**PROBLEM DETAILS:** Every line of the data is to be transcribed without error.
*** Block opens ***
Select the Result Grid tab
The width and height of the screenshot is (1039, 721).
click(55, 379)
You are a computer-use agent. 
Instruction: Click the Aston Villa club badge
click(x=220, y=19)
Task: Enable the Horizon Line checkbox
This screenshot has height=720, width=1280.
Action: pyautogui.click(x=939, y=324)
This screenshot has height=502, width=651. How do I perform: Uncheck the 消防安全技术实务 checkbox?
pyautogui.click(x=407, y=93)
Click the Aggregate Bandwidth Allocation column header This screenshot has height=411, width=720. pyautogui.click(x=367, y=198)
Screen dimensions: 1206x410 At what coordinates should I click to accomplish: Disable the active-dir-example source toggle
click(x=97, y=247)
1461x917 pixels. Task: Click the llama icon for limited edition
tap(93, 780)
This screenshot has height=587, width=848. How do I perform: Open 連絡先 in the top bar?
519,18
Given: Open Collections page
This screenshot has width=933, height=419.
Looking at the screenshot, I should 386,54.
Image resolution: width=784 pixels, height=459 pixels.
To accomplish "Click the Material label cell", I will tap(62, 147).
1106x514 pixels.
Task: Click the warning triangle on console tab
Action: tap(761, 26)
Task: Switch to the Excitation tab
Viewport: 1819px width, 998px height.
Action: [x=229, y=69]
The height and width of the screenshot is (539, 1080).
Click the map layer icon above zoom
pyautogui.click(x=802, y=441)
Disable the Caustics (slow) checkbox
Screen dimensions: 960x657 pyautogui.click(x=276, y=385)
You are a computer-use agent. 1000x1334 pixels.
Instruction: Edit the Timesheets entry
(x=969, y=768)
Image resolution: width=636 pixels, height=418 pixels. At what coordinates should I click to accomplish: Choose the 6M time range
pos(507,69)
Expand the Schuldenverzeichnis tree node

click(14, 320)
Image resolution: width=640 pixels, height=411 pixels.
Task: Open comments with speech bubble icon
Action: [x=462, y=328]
*** Block closes ***
**ANSWER AREA:**
Select the Result Grid tab
The width and height of the screenshot is (1039, 721).
click(55, 379)
You are a computer-use agent. 
Instruction: Click the Aston Villa club badge
click(x=220, y=19)
Task: Enable the Horizon Line checkbox
This screenshot has height=720, width=1280.
Action: pyautogui.click(x=939, y=324)
This screenshot has height=502, width=651. How do I perform: Uncheck the 消防安全技术实务 checkbox?
pyautogui.click(x=407, y=93)
Click the Aggregate Bandwidth Allocation column header This screenshot has height=411, width=720. pyautogui.click(x=367, y=198)
Screen dimensions: 1206x410 At what coordinates should I click to accomplish: Disable the active-dir-example source toggle
click(x=97, y=247)
1461x917 pixels. Task: Click the llama icon for limited edition
tap(93, 780)
This screenshot has height=587, width=848. How do I perform: Open 連絡先 in the top bar?
519,18
Given: Open Collections page
This screenshot has width=933, height=419.
Looking at the screenshot, I should 386,54.
Image resolution: width=784 pixels, height=459 pixels.
To accomplish "Click the Material label cell", I will tap(62, 147).
1106x514 pixels.
Task: Click the warning triangle on console tab
Action: tap(761, 26)
Task: Switch to the Excitation tab
Viewport: 1819px width, 998px height.
Action: [x=229, y=69]
The height and width of the screenshot is (539, 1080).
Click the map layer icon above zoom
pyautogui.click(x=802, y=441)
Disable the Caustics (slow) checkbox
Screen dimensions: 960x657 pyautogui.click(x=276, y=385)
You are a computer-use agent. 1000x1334 pixels.
Instruction: Edit the Timesheets entry
(x=969, y=768)
Image resolution: width=636 pixels, height=418 pixels. At what coordinates should I click to accomplish: Choose the 6M time range
pos(507,69)
Expand the Schuldenverzeichnis tree node

click(14, 320)
Image resolution: width=640 pixels, height=411 pixels.
Task: Open comments with speech bubble icon
Action: [x=462, y=328]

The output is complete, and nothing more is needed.